Поздние произведения Тициана – это уже не poesie, это εἶδος, «эйдос», что с древнегреческого обычно переводится как «вид», «облик» и «образ». Слова перевода явно неудовлетворительны. Эйдос означает конкретную явленность абстрактного – идею, обретшую телесность, что вроде бы и невообразимо, ибо как абстрактное может быть явлено конкретно? Лишь так, как у Тициана, и обе картины Тициана из церкви Сан Сальвадор, являя конкретность, относятся к области невообразимого, так что:
…когда, через некоторое время нам опять приходится спускаться в пещеру, где мы томились, мы, сев на то же самое место, где пребывали, чувствуем, как уход от света погружает глаза наши во мрак. Наконец, подготовленные живописью Тициана, мы, быть может, и в состоянии были бы смотреть уже на самое Солнце и воспринимать его свет и его свойства, не ограничиваясь наблюдением его обманчивого отражения в воде или в других, ему чуждых средах. Тогда уж, вспомнив своё прежнее жилище, тамошнюю премудрость и сотоварищей по заключению, мы ощущаем блаженство от перемены своего положения и жалеем тех, кто остался во мраке, и понимаем, что восхождение и созерцание вещей, находящихся в вышине, – это подъем к постижению заветной мысли – а уж Богу ведомо, верна ли она. В области видимого мысль порождает свет и его владыку, а в области умопостигаемого мысль сама – владычица, от которой зависят истина и разумение…

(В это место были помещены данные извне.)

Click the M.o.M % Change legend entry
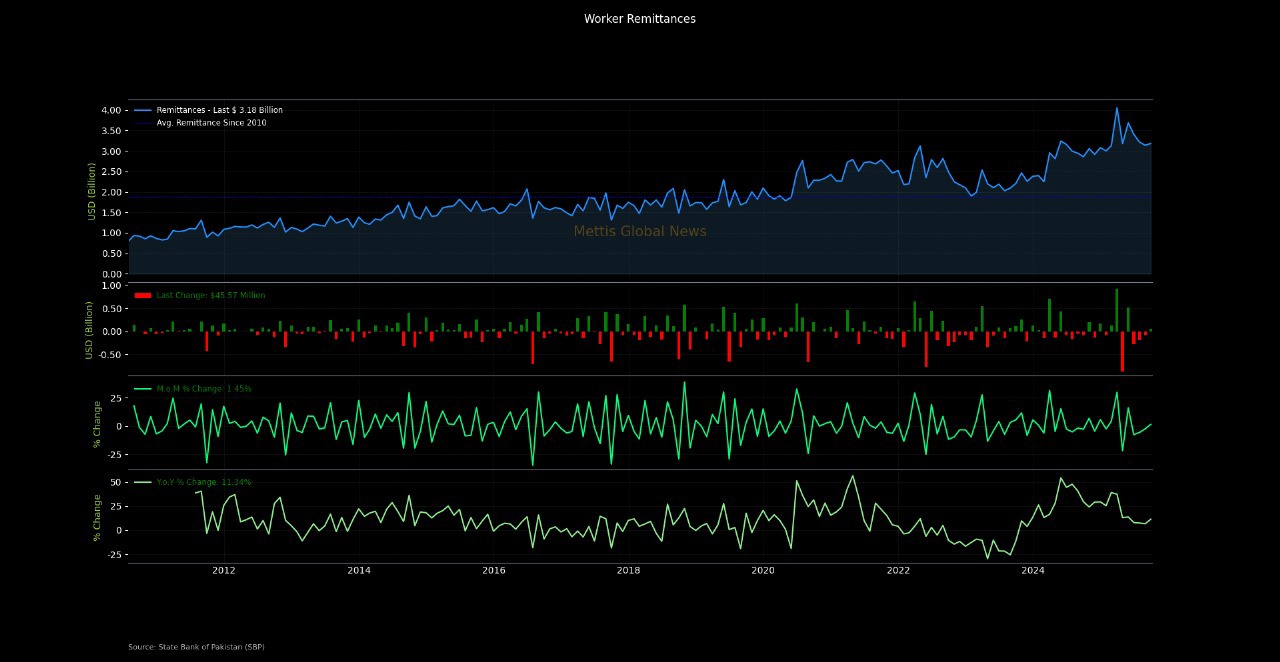The height and width of the screenshot is (662, 1280). coord(203,388)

…есть два рода нарушения зрения, то есть по двум причинам: либо когда переходят из света в темноту, либо из темноты – на свет. То же самое происходит и с душой: это можно понять, видя, что душа находится в замешательстве и не способна что-либо разглядеть. Происходит это тогда, когда душа приходит из более светлой жизни и потому с непривычки омрачается или же, наоборот, перейдя от полного невежества к светлой жизни, она ослеплена ярким сиянием…

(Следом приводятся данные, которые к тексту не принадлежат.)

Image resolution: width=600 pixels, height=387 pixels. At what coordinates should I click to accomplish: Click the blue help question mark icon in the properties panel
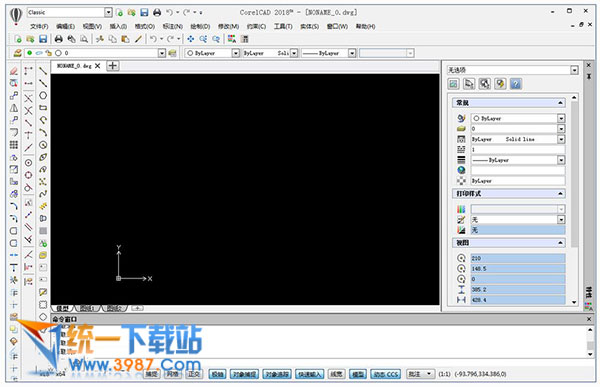click(x=516, y=84)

Покинув церковь Сан Сальвадор, я, как всякий, кто умеет соображать, всё это и вспомнил – и, выйдя наружу, после того, как на мысль воззрел, её почувствовал и через чувство уразумел, вдруг понял, что ослеп. Нет, конечно, я всё видел, видел, как Венецию окутала тьма ночи и в наступившей ночи особенно ярко сверкали витрины Марцариа, но теперь всё, охватываемое моим зрением, уже не скрывало то, что оно подобно тюремному жилищу, и свет сей – гламур и кич Марцариа – лишь жалкие отблески от костра, в тюремной пещере коптящего. Что ж, удивительно разве, что если кто-нибудь, перейдя от созерцания божественного к человеческому убожеству, выглядит неважно и кажется крайне смешным?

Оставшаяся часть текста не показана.